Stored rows
▼

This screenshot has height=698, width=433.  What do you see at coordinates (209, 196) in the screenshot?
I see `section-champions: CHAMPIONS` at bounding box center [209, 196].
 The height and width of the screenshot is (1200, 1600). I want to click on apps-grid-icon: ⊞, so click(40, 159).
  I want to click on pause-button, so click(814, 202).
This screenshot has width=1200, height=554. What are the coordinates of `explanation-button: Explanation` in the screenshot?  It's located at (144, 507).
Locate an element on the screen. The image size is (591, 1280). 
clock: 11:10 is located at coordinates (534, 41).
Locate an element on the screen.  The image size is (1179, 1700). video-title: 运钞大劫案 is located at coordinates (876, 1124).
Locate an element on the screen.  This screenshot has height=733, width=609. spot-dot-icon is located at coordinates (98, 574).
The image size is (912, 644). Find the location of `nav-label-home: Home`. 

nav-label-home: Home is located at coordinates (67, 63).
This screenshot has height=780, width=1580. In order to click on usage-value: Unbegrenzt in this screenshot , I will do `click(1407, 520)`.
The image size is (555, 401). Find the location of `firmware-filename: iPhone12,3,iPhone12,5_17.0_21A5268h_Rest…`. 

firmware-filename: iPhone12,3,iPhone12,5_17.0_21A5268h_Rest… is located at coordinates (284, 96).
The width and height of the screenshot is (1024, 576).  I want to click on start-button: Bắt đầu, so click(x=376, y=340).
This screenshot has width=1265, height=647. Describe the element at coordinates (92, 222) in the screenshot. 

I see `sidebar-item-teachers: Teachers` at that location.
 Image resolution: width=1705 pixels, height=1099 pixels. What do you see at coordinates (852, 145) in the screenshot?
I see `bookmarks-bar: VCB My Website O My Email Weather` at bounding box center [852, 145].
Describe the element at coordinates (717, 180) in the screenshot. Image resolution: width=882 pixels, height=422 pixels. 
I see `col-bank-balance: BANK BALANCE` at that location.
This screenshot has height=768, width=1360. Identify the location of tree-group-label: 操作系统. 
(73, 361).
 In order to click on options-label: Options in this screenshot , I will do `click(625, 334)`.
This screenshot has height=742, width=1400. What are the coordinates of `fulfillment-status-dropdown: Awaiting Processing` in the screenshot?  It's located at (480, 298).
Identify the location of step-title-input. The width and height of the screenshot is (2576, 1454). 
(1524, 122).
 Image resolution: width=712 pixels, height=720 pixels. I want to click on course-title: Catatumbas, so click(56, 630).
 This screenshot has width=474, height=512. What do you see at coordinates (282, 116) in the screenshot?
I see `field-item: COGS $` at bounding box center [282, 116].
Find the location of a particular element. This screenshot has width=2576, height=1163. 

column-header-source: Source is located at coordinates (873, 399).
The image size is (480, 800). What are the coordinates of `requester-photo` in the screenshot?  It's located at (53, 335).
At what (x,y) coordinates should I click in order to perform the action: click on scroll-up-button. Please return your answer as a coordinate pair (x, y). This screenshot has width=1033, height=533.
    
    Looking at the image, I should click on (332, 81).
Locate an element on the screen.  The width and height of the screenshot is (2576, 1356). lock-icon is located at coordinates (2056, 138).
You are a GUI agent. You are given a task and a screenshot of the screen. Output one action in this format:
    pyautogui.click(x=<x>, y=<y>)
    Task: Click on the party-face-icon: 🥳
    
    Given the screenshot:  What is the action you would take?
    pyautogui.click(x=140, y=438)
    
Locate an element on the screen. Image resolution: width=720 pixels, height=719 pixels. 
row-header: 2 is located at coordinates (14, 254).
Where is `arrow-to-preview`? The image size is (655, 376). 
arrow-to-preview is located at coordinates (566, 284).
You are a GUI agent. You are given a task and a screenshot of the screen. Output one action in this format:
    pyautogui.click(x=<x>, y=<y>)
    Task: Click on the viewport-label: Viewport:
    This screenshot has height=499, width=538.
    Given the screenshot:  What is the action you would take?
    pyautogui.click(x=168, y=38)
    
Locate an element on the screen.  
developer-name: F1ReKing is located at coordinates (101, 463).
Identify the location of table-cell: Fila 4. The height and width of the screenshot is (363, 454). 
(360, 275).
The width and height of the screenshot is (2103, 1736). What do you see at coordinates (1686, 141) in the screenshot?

▲

Render the lines of every row above as a JSON list of strings, one string per line, leaving out blank lines.

## [ANSWER FOR THIS EXERCISE]
[
  "This screenshot has height=698, width=433.  What do you see at coordinates (209, 196) in the screenshot?",
  "I see `section-champions: CHAMPIONS` at bounding box center [209, 196].",
  " The height and width of the screenshot is (1200, 1600). I want to click on apps-grid-icon: ⊞, so click(40, 159).",
  "  I want to click on pause-button, so click(814, 202).",
  "This screenshot has width=1200, height=554. What are the coordinates of `explanation-button: Explanation` in the screenshot?  It's located at (144, 507).",
  "Locate an element on the screen. The image size is (591, 1280). ",
  "clock: 11:10 is located at coordinates (534, 41).",
  "Locate an element on the screen.  The image size is (1179, 1700). video-title: 运钞大劫案 is located at coordinates (876, 1124).",
  "Locate an element on the screen.  This screenshot has height=733, width=609. spot-dot-icon is located at coordinates (98, 574).",
  "The image size is (912, 644). Find the location of `nav-label-home: Home`. ",
  "nav-label-home: Home is located at coordinates (67, 63).",
  "This screenshot has height=780, width=1580. In order to click on usage-value: Unbegrenzt in this screenshot , I will do `click(1407, 520)`.",
  "The image size is (555, 401). Find the location of `firmware-filename: iPhone12,3,iPhone12,5_17.0_21A5268h_Rest…`. ",
  "firmware-filename: iPhone12,3,iPhone12,5_17.0_21A5268h_Rest… is located at coordinates (284, 96).",
  "The width and height of the screenshot is (1024, 576).  I want to click on start-button: Bắt đầu, so click(x=376, y=340).",
  "This screenshot has width=1265, height=647. Describe the element at coordinates (92, 222) in the screenshot. ",
  "I see `sidebar-item-teachers: Teachers` at that location.",
  " Image resolution: width=1705 pixels, height=1099 pixels. What do you see at coordinates (852, 145) in the screenshot?",
  "I see `bookmarks-bar: VCB My Website O My Email Weather` at bounding box center [852, 145].",
  "Describe the element at coordinates (717, 180) in the screenshot. Image resolution: width=882 pixels, height=422 pixels. ",
  "I see `col-bank-balance: BANK BALANCE` at that location.",
  "This screenshot has height=768, width=1360. Identify the location of tree-group-label: 操作系统. ",
  "(73, 361).",
  " In order to click on options-label: Options in this screenshot , I will do `click(625, 334)`.",
  "This screenshot has height=742, width=1400. What are the coordinates of `fulfillment-status-dropdown: Awaiting Processing` in the screenshot?  It's located at (480, 298).",
  "Identify the location of step-title-input. The width and height of the screenshot is (2576, 1454). ",
  "(1524, 122).",
  " Image resolution: width=712 pixels, height=720 pixels. I want to click on course-title: Catatumbas, so click(56, 630).",
  " This screenshot has width=474, height=512. What do you see at coordinates (282, 116) in the screenshot?",
  "I see `field-item: COGS $` at bounding box center [282, 116].",
  "Find the location of a particular element. This screenshot has width=2576, height=1163. ",
  "column-header-source: Source is located at coordinates (873, 399).",
  "The image size is (480, 800). What are the coordinates of `requester-photo` in the screenshot?  It's located at (53, 335).",
  "At what (x,y) coordinates should I click in order to perform the action: click on scroll-up-button. Please return your answer as a coordinate pair (x, y). This screenshot has width=1033, height=533.",
  "    Looking at the image, I should click on (332, 81).",
  "Locate an element on the screen.  The width and height of the screenshot is (2576, 1356). lock-icon is located at coordinates (2056, 138).",
  "You are a GUI agent. You are given a task and a screenshot of the screen. Output one action in this format:",
  "    pyautogui.click(x=<x>, y=<y>)",
  "    Task: Click on the party-face-icon: 🥳",
  "    Given the screenshot:  What is the action you would take?",
  "    pyautogui.click(x=140, y=438)",
  "Locate an element on the screen. Image resolution: width=720 pixels, height=719 pixels. ",
  "row-header: 2 is located at coordinates (14, 254).",
  "Where is `arrow-to-preview`? The image size is (655, 376). ",
  "arrow-to-preview is located at coordinates (566, 284).",
  "You are a GUI agent. You are given a task and a screenshot of the screen. Output one action in this format:",
  "    pyautogui.click(x=<x>, y=<y>)",
  "    Task: Click on the viewport-label: Viewport:",
  "    This screenshot has height=499, width=538.",
  "    Given the screenshot:  What is the action you would take?",
  "    pyautogui.click(x=168, y=38)",
  "Locate an element on the screen.  ",
  "developer-name: F1ReKing is located at coordinates (101, 463).",
  "Identify the location of table-cell: Fila 4. The height and width of the screenshot is (363, 454). ",
  "(360, 275).",
  "The width and height of the screenshot is (2103, 1736). What do you see at coordinates (1686, 141) in the screenshot?"
]